Consultancy firms that breach trust should be banned from working in the public service, and senior public servants should not be allowed to leave the APS to go straight to employment as consultants, a parliamentary committee hearing has been told.
The Senate Finance and Public Administration References Committee scrutinising integrity in consulting services heard evidence from a number of interested parties and individuals on Tuesday (2 May).
Much of the evidence offered to the inquiry centred on big consultancy firms that don’t want to play by the rules.
Former Australian Public Service commissioner Andrew Podger referred to some issues raised in his recent report to the Royal Commission into the Robodebt Scheme in which he described a damaged culture in the APS.
Professor Podger raised the issue of the challenges the APS faces in building its own knowledge base when external consultants are used on a wholesale basis.
But it was the Australia Institute think tank that pressed the hardest on the need to keep external consultants and contractors in line.
Consulting firms who leak confidential information and breach public trust should be barred from winning government contracts, the institute’s democracy and accountability director Bill Browne insisted.

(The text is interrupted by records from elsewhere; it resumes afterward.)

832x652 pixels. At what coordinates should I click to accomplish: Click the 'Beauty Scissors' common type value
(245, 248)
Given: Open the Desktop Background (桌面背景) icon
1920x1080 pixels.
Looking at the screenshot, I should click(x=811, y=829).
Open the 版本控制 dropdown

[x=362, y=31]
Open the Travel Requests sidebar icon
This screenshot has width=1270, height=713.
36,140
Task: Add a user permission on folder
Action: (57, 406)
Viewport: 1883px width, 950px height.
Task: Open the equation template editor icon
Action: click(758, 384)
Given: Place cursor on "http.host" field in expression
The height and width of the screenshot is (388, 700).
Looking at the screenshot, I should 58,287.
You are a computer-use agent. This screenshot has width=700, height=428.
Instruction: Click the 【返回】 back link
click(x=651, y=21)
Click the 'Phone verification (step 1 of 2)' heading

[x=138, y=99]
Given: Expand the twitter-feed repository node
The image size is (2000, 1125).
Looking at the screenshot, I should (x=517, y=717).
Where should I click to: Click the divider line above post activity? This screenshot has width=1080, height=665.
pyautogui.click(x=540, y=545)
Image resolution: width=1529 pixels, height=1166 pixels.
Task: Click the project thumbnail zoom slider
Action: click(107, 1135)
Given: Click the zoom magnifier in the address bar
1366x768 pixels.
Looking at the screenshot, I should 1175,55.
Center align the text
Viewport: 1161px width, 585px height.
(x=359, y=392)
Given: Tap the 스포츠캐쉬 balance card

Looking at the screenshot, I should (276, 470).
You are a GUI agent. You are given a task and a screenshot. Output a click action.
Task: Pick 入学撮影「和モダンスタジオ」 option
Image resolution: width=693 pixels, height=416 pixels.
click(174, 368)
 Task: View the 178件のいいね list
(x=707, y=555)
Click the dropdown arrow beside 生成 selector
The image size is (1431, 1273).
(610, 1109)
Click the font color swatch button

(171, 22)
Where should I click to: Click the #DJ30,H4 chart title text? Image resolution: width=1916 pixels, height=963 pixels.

“Consulting firms charge through the roof for advice that is often simplistic, flawed or self-interested – or has been specifically commissioned to further the government’s preconceived agenda,” he said.
“Consultants seem to have no moral qualms about taking public money to deliver advice that is against the public interest.
“At their worst, consulting firms have leaked confidential government information to drum up business and potentially help their multinational clients avoid paying millions of dollars in tax.
“PricewaterhouseCoopers has abused the public’s trust by leaking government tax plans, and a proportionate response would be a ban on PwC receiving government contracts or confidential information until it has earned back that trust.
“At the Robodebt Royal Commission, PwC described how they buried a report critical of government policy – despite it being part of work they were paid almost a million dollars for. There have to be consequences for the flagrant waste of money and abuse of trust that consulting firms have been at the heart of.
“Cuts to spending on consultancies and guidelines for when they should be used are one pillar; sanctions for consultancies that have ripped off or misled the public must be the other.”
A former PwC partner was also recently banned as a tax agent for sharing confidential Treasury information with colleagues and, by extension, clients of his own firm.
The unethical behaviour had sparked federal government threats to exclude PwC and other big consultancies from future confidential briefings.
It led to the parliamentary inquiry and sparked calls for a review of all the Big Four accountancy firms’ contract work for the APS.
In Tuesday’s committee hearing, Mr Browne said when consultants are contracted to do work that public servants could do, it stops the public service from developing skills and knowledge in-house.
“If the public service lacks the skills and knowledge to do something, it would also lack the skills and knowledge to write an effective tender for those services,” he said.
“Consultants are expensive, routinely charging the taxpayer more for junior staff than Australia pays its prime minister.
“Australia spends a billion dollars or more a year on consultancies, money which could hire thousands of public servants.”
But committee chair, Liberal senator Richard Colbeck challenged Mr Browne on the figures he was using, saying the institute was providing the top end of consultancy costs while not doing the same with the public service salaries and expenses – or even providing the true cost of what it takes to run the Prime Minister’s office.
“I want to compare apples with apples,” Senator Colbeck said.
“Don’t do what you are accusing others of doing. It devalues your work.”
Mr Browne denied that was how the institute had framed its costings, noting that there were substantial on-costs to consultants that were not included.
Community and Public Sector Union assistant national secretary Michael Tull said there was extensive evidence of the negative impact that replacing public servant numbers with external consultants has had on capability, integrity and service delivery.